A team from the Faculty of Pharmacy and Biochemistry of the University of Buenos Aires (UBA) is developing a tool using Artificial Intelligence (AI) to predict individual response to chemotherapy and guide the choice of the most suitable treatment, thus avoiding unnecessary exposure to adverse effects without clinical benefit. Although the project is still in the preclinical phase, it has already been awarded the CRIION-Frank Prize for Biomedical Research and aims to predict each patient's response to chemotherapy. Knowing in advance whether a treatment will be effective or not is fundamental, especially to prevent the patient from going through the adverse effects without obtaining the expected clinical benefit, explained Matías Pibuel, biochemist and researcher at UBA and CONICET. Regarding how the tool works, Pibuel detailed: "We receive the patient's sample, we process it with a device that indicates which molecules are expressed in the tumor. Then, using AI, we correlate the expression of these molecules with the possibility that the patient will or will not respond to chemotherapy. Only after three or four sessions is it known if the treatment worked, and that implies a lot of suffering time due to the adverse effects." The impact for patients, according to Pibuel, is twofold: "On the one hand, it avoids unnecessary adverse effects, and on the other, it allows guiding the choice towards a therapy that can indeed offer a clinical benefit. All chemotherapies have adverse effects; if the treatment is going to have them, we seek that it is at least effective. But we consider that it is a methodology totally extrapolatable to other types of tumors," the researcher pointed out. Pibuel also highlighted the relevance of the development: "We believe that this tool is fundamental for the patient. If we know that it will not be, we must look for another alternative." The professionals highlight that what is innovative about this proposal is that "currently there are no techniques that allow predicting the response to therapy, everything is done empirically." The project is also joined by the Faculty of Pharmacy and Biochemistry of UBA, the Tumor Immunology - Extracellular Matrix Laboratory of IDEHU-CONICET and the hospitals Garrahan, del Bicentenario de Esteban Echeverría and El Cruce Dr. Néstor Kirchner.

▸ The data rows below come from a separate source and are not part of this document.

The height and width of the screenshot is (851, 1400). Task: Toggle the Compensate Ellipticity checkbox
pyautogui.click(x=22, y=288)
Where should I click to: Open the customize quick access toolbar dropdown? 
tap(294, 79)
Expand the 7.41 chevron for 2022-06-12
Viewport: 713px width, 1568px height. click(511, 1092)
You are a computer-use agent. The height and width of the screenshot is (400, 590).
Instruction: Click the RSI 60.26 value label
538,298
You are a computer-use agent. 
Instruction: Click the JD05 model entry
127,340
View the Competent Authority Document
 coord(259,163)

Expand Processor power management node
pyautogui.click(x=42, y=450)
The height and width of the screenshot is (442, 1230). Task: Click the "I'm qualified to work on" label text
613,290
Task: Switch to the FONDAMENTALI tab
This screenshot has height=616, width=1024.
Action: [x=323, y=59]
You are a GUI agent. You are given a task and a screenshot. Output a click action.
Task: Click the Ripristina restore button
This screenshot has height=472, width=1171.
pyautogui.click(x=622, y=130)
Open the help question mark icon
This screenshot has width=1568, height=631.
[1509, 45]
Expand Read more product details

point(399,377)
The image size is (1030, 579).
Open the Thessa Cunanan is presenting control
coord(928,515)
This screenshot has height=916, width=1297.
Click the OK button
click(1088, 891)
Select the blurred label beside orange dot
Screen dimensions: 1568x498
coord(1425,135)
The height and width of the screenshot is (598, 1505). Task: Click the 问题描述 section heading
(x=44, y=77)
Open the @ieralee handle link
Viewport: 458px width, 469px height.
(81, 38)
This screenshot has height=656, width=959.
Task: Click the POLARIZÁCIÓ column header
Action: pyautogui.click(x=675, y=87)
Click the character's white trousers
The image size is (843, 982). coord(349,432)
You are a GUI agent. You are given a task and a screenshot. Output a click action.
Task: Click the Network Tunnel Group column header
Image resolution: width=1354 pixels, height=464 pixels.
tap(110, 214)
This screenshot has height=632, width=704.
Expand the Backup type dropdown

Argentinian Scientists Develop AI to Predict Chemotherapy Effectiveness
Researchers from the University of Buenos Aires have developed an AI-based tool to predict a patient's individual response to chemotherapy. This will help avoid unnecessary side effects and select the most effective treatment. The project, still in the preclinical phase, has already received national recognition and has the potential to revolutionize oncology.